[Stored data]

==========

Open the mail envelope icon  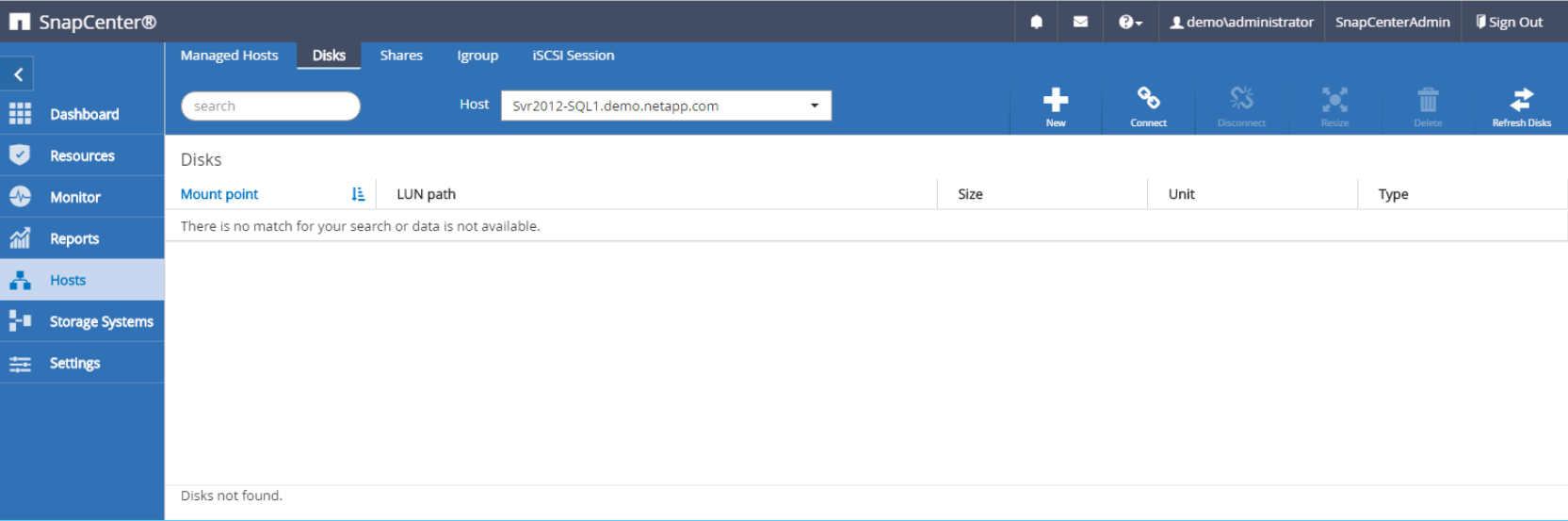pyautogui.click(x=1080, y=22)
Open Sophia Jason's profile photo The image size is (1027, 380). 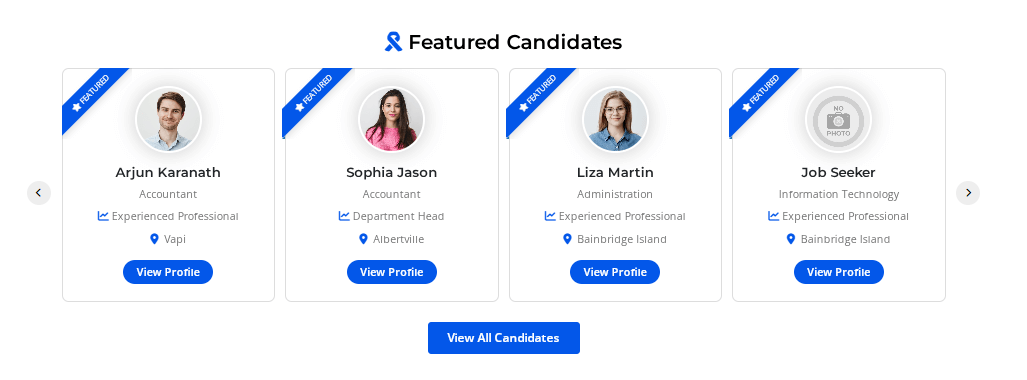(392, 120)

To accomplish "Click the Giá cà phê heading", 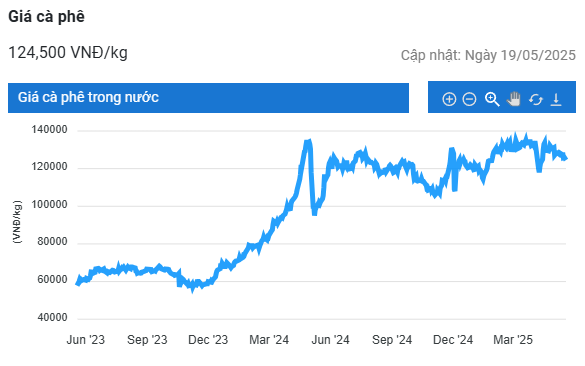I will coord(47,16).
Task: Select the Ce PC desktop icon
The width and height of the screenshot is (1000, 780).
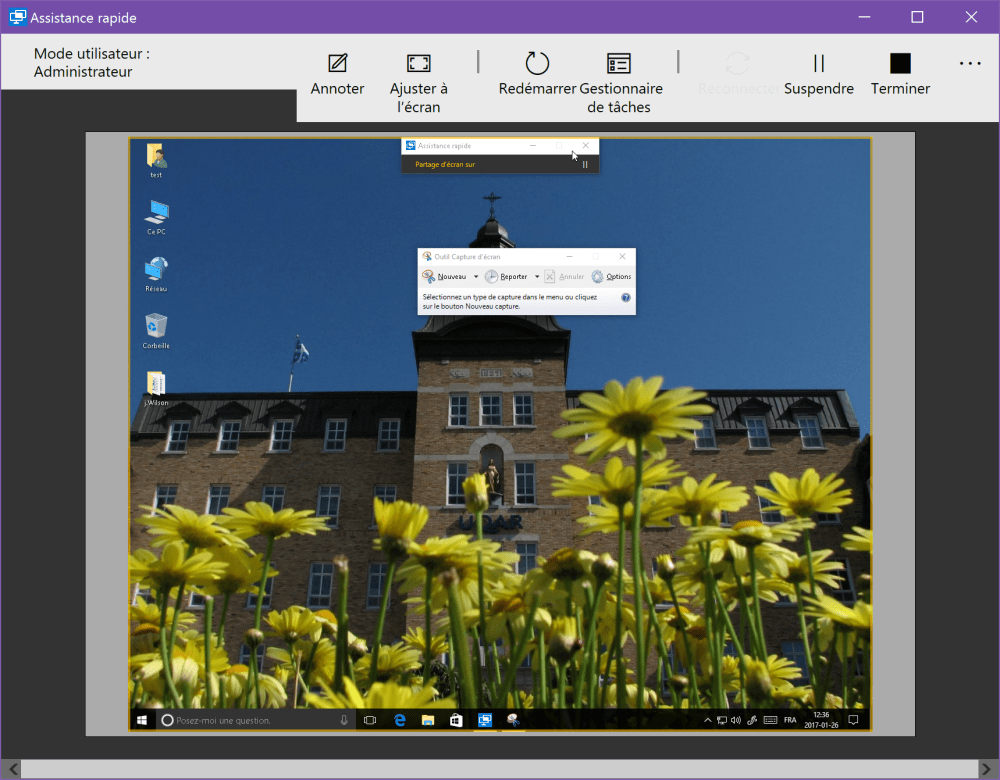Action: click(156, 212)
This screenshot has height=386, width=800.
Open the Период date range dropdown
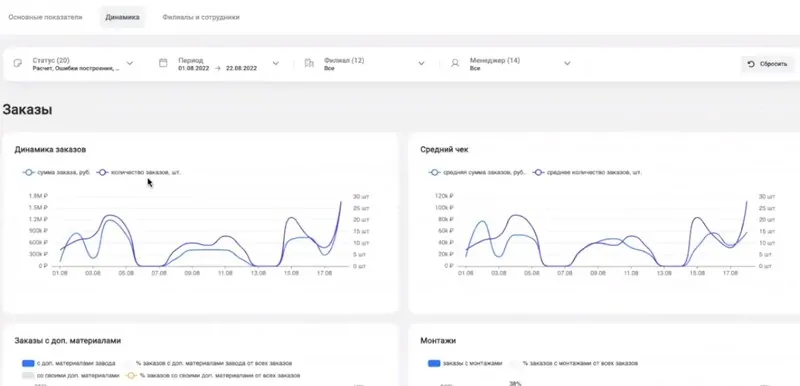click(x=276, y=63)
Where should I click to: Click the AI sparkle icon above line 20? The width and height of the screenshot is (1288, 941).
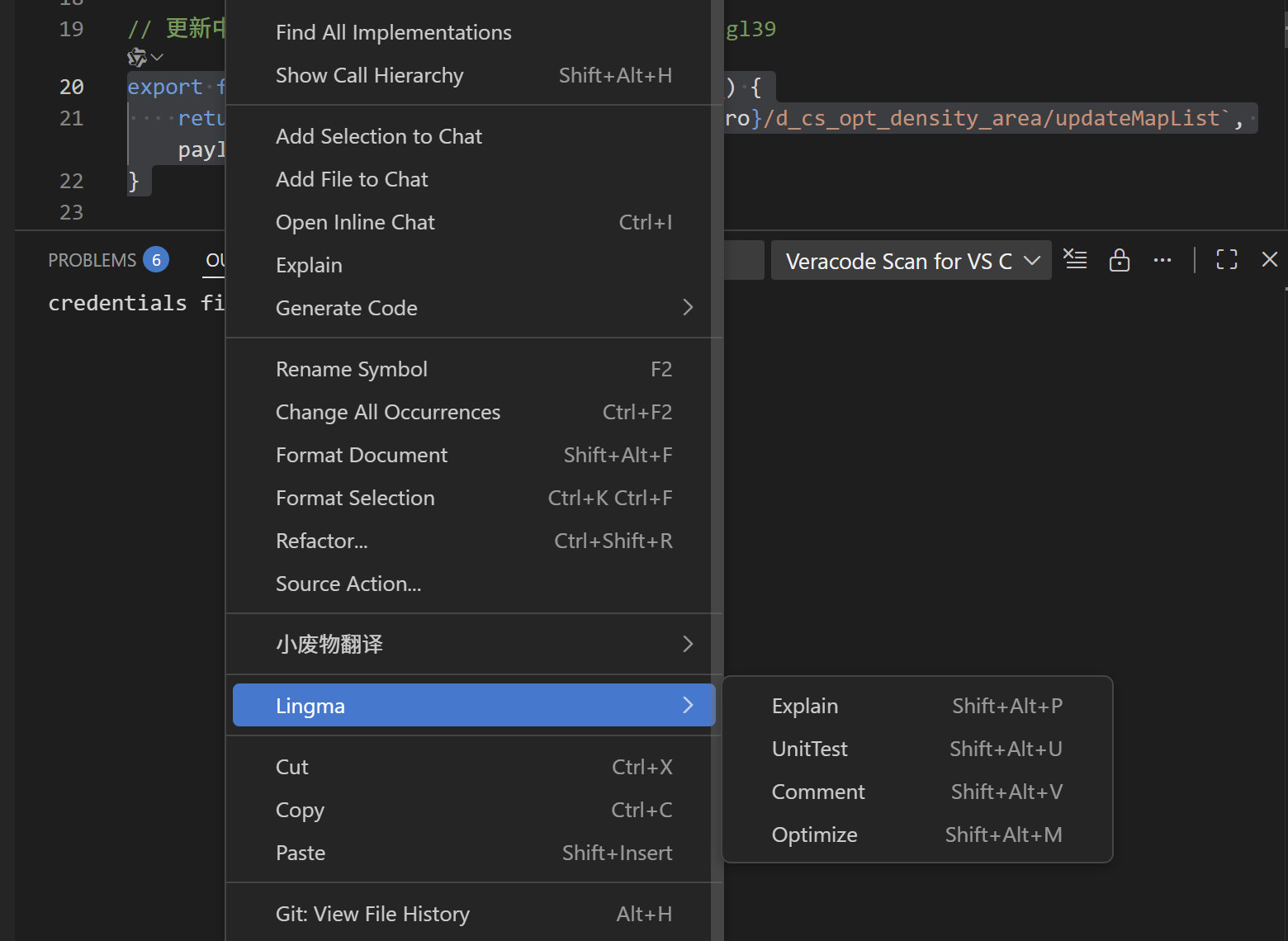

==========

# Work task:
The expected output is an exact copy of the lines from the one with "Open the Период date range dropdown" to the final line of the entries above, pictures excepted; please include both ends.

# Result:
Open the Период date range dropdown
click(x=276, y=63)
Where should I click to: Click the AI sparkle icon above line 20? The width and height of the screenshot is (1288, 941).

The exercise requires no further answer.